D-W’s distinguishing between contingent and non-contingent forms of oppression attempts to resolve the essential impossibility of society by offering a model in which society is represented as a totality and the subject is represented as stable. To put it another way: class-based oppression cannot materialize as the grounds for solidarity across contingently oppressed groups because it would require taking up a fixed position relative to class, which is impossible without dropping the antagonisms of individual difference, which necessitates working through contingent oppressions prior to the formation of a class alliance. Because class-oppression is only made possible by a number of stitched together contingent oppressions that support the stability of a hegemonic regime, the appropriate object of critique are the sustaining mechanisms as a whole.

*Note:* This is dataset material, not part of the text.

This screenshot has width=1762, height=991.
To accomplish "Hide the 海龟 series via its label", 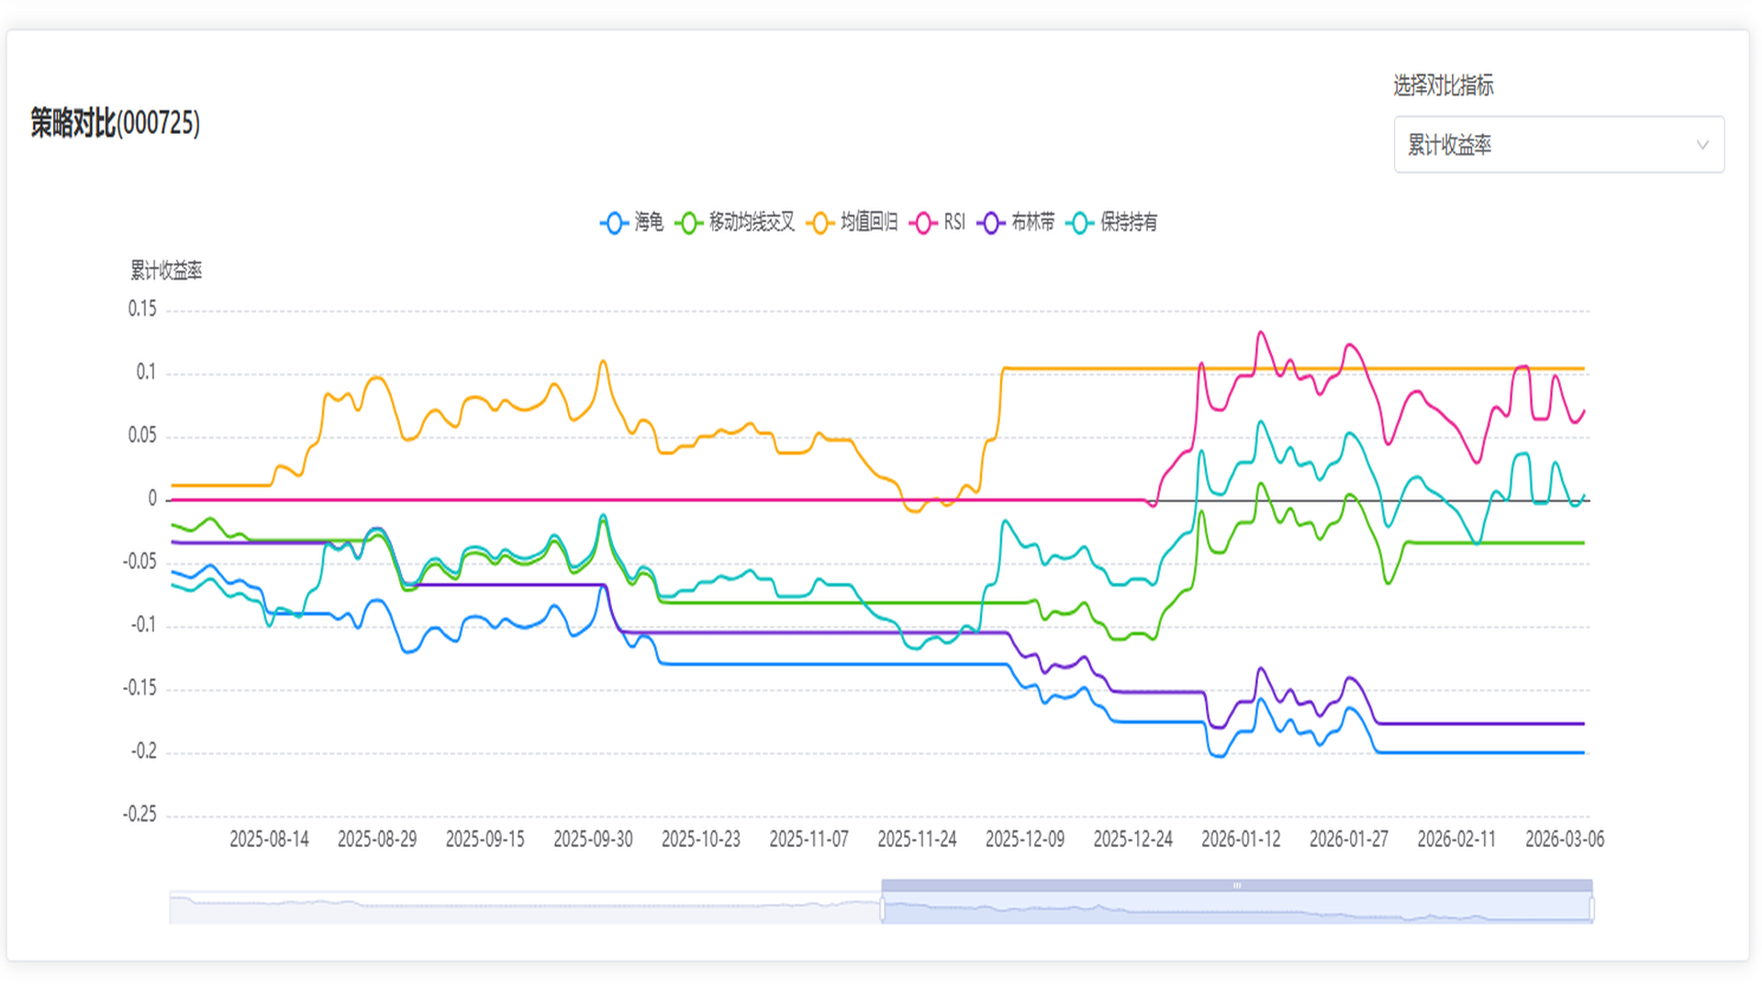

Social formations are organized around fundamental antagonisms. These antagonisms are denied through a hegemony that sustains itself through ideological misrecognitions. These misrecognitions are reproduced through a fabric stitched together from a number of oppressive strategies based on difference. The anti-ideological aim should thus be to fully assume the impossibility of “closure” and try to discern how social formations are knit together in specific ways that sustain oppression. We are not dealing with an “arborial” structure where the root is the material base, but rather with a “rhizomatic” structure—a network, a matrix, whatever—in which all configurations of oppression are contingent because it is antagonism (incompleteness) itself that is primary, not capital. This is why, for Laclau, ideology consists in not recognizing that discourses which posit the social as a totality are attempting to suture the subject into a space that stabilizes it for the purposes of extracting surplus.

2 comments:

Free Labor said...

A very interesting response -- thanks! Some follow up questions:
1. Is global capitalism itself a "stitched together" contingent phenomenon or is it a totalizing (if not totalized) system? To put it another way is the very notion of capitalism as global system ideological?

Free Labor said...

Scratch that last one: on second reading this is clearly precisely what you are saying. The perhaps familiar implication then, is that opposing the very notion of capital as system is a strategy of resistance. Not resisting capital, per se, but resisting the very notion that capital is some kind of systemic (if not monolithic) formation to be resisted. This makes me wonder if it might be worthwhile to consider what we mean by term "capitalism" or "global capitalism." We talk about capitalism a lot, what do we mean by this term?